Subject: Re: 1.2G failed to boot on DS5000/125
To: None <ARMISTEJ@oeca.otis.com, port-pmax@NetBSD.ORG>
From: Jonathan Stone <jonathan@DSG.Stanford.EDU>
List: port-pmax
Date: 11/19/1997 07:43:02
>nisimura@is.aist-nara.ac.jp (Toru Nishimura) wriets:
>
>Hi, and please forgive me about serial Emails.
>
>        [ Jason failed to boot 1.2G kernel with 5000/125] 
>
>I've run across yet-another-possiblity (during taking dinner).  Jason,
>your machine has an external housing holds RRD42 and RZ25, right?  My
>(might-sound-dumb) question is; if so is your SCSI cabling/terminatation
>configured properly?

same apologies, but:

This *has* caused several people real problems in the past.

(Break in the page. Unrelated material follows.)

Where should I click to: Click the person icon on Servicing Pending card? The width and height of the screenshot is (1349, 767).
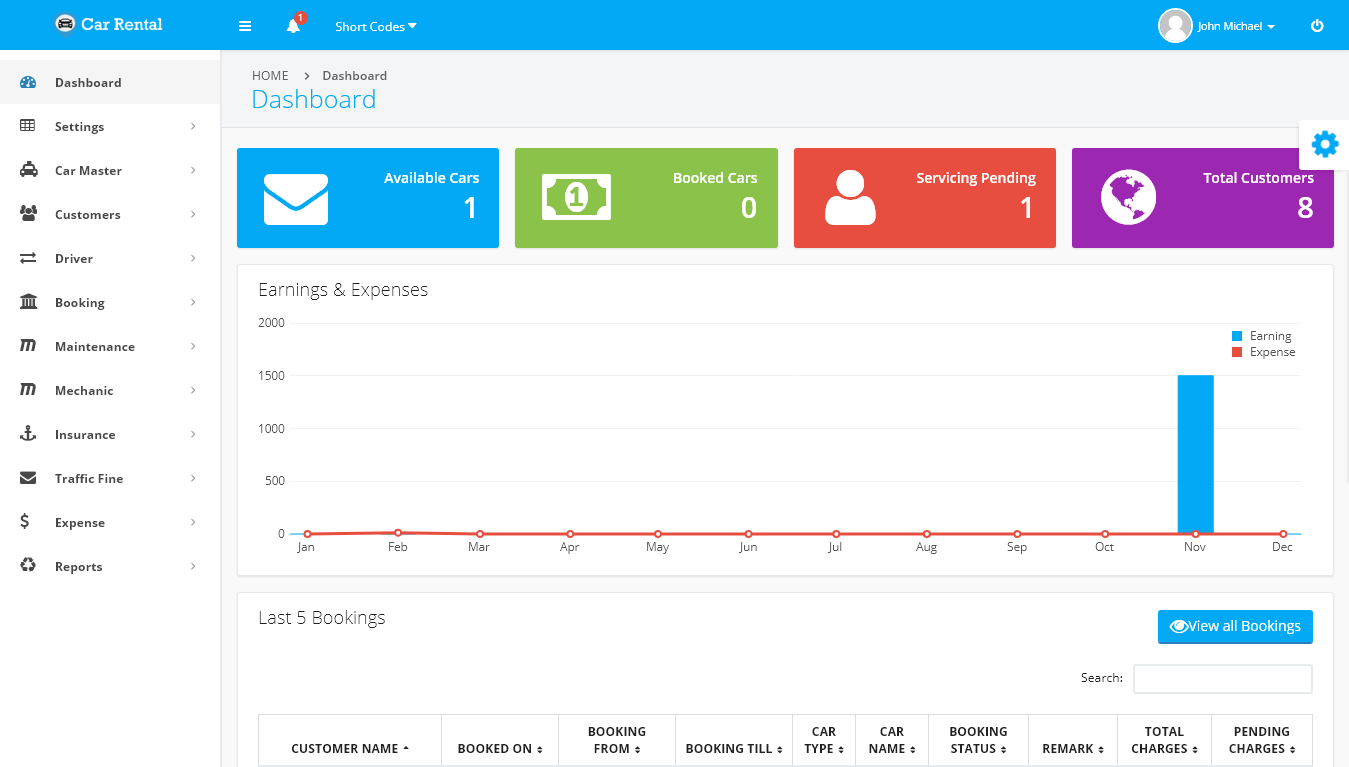pyautogui.click(x=850, y=197)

If memory serves, Maximum Entropy had some nasty problems with initial
installs due to bad or marginal SCSI cables and poor termination --
even though Ultrix coped with it just fine.  Replacing the SCSI cables
solved that problem completely and permanently

This can be a particular problem with the 3MIN chassis (5000/125) with
the long cables that go under the CD-rom housing; they need
extra-special attention when installing or removing drives, and with
proper termination.

Also, in general NetBSD/pmax is just a _lot_ fussier (or less
tolerant) about marginal SCSI cabling than Ultrix.  We don't have the
support resources that DEC had in their hey-day, and in some respects
I think it's safer to not work at all on marginal configurations than
to rework the SCSI drivers from scratch to do better error recovery
(and risking  data corruption if we get it wrong.)

There _is_ a fix in the works for this, it involves moving away from
the old 4.4bsd SCSI driver code to the NetBSD machien-independent SCSI
code, which is better designed, cleaner, a lot more robust, and just a
whole lot more capable of dealing with SCSI problems.

That aside -- NetBSD/pmax with good SCSI cables and proper termination
seems to work flawlessy, with good performance (on ioasic machines
like the 3MIN) and with a wide range of drives.